FROM 'HOUSING FINANCE' TOWARDS 'FINANCIAL SERVICES'

Banks began to compete with building societies for home loans and 1981/82 gained a considerable share of the mortgage market for new homes. But profit-maximising banks would not be able to compete profitably with mutual-help nonprofit-making building societies in providing mortgages.

At that time the Council of the Building Societies Association was made up of Chief Executives of something like 30 building societies, including the ten largest. And in 1983 a working party of the Building Societies Association recommended proposals for changing the role of building societies.

They were seeking wide-ranging powers to extend their operations into areas such as banking, insurance and hire-purchase. Implementing many of their proposals would overturn 200 years of tradition. {BUI 14-15}

Where such activities would involve a degree of risk they proposed to operate only through subsidiary companies. Presumably to protect parent societies from having to pay the full debts of their subsidiaries if the subsidiaries became insolvent. {BUI 23}


The activities of building societies are restricted by legislation. When banks entered the mortgage market, building societies pressed for changes which enabled building societies to compete with banks for services offered so far by banks alone.

Consumers benefited considerably from this. It was building societies which introduced free banking and interest-paying current accounts and forced at least some banks to reduce charges and treat their customers with more consideration. Most building societies now compete to some considerable extent with banks and insurance companies, providing loans and insurance policies.


ROLE OF DIRECTORS

We saw above <1> that in 1983 a working group of the Building Societies Association, made up of leading building society chiefs, put forward proposals for changing the role of building societies. Proposals for moving into areas such as banking, insurance and hire-purchase.

Their report also emphasised that member-democracy should not be exercised at the expense of a society's efficiency {BUI 14-15}.

A vacancy on a building society's board of directors is filled by the directors themselves appointing the new director. Directors, the report concedes, are likely to choose from people they know, about whom they can form a judgment.

'Efficiency' may refer to profit-taking (profitability) instead of service to members. And democratic control of the building society is apparently resented and in effect bypassed when it comes to appointing directors.

Why should nominees of an existing board of directors be automatically co-opted instead of standing for election? Members are in effect asked later to approve an appointment already made by the directors.
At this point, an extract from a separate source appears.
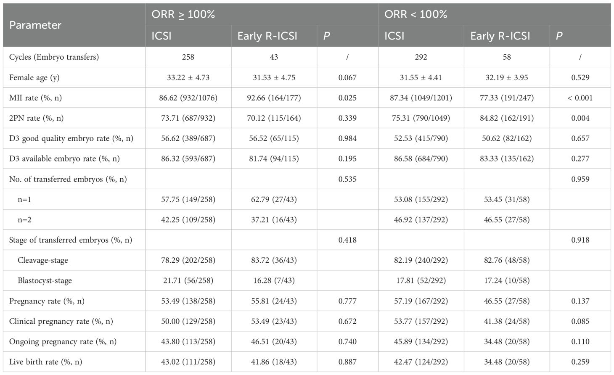
Task: Click the Blastocyst-stage row label
Action: tap(45, 280)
I have seen mentioned that under UK building society legislation directors are not required to act on a majority vote at a general meeting, they are required merely to 'take note'. {BUI 24}

This is how Sir Dennis Landau, former chief executive of the Co-operative Wholesale Society, saw such matters in 1994:
`Once you get down to how building societies appoint their directors and how they are controlled, many are mutual in name only. They are really oligarchies run by managers for the managers.' {BUI 04}

And Ian Wylie, writing in the Guardian, said this:
... few societies today can claim to be organisations actually run by their members. The goals of the larger societies are now barely distinguishable from those of the banks. Dilution of ownership across vast numbers of members has left societies open to charges of unaccountability, ... {BUI 05}


The working group's report also recommended that societies should be permitted to turn themselves into companies controlled by the Companies Acts.

In other words, should be permitted to convert into profit-maximising companies controlled by the biggest shareholders.
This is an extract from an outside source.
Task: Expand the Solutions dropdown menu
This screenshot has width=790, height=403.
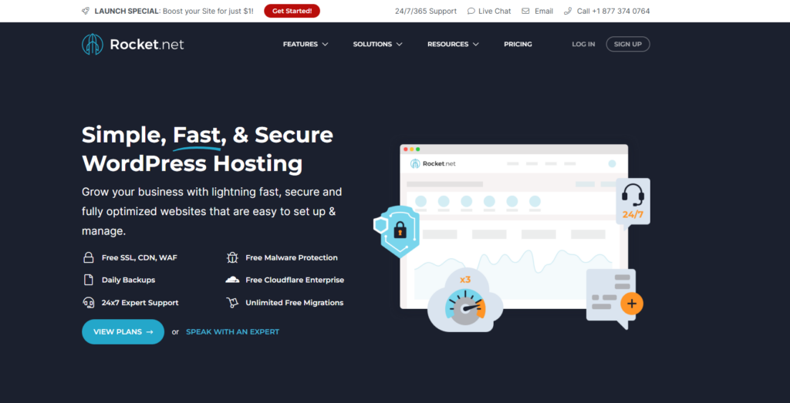Action: click(x=378, y=44)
Ian Wylie's review included:
To Rob Thomas, analyst at UBS, conversion defies logic. He says: "With mutuality you don't have the pressure of paying dividends - or stock market analysts looking over your shoulder every day. Only management stands to gain from flotation, and only the naive would believe accountability is any greater within a PLC." {BUI 05}


Senior executives of building societies have at times gained some of the biggest pay rises in the UK's financial services industry. In one year, while inflation was in single figures, the highest paid executives from the ten biggest building societies gained salary increases of, on average, 55 per cent {BUI 11}. And salaries for highest paid executives in banks were probably between 2 and 4 times those paid in building societies.


RESERVES AND OWNERSHIP

While banks concentrate on maximising rewards for directors and profits for shareholders, a building society provides a service to its members. Building societies, however, have retained surplus funds and over the years built up massive reserves. Over 150 years, for example, UK building societies built up GBP 14.3 billion of reserves. There is much concern that this is being dissipated by conversions and takeovers.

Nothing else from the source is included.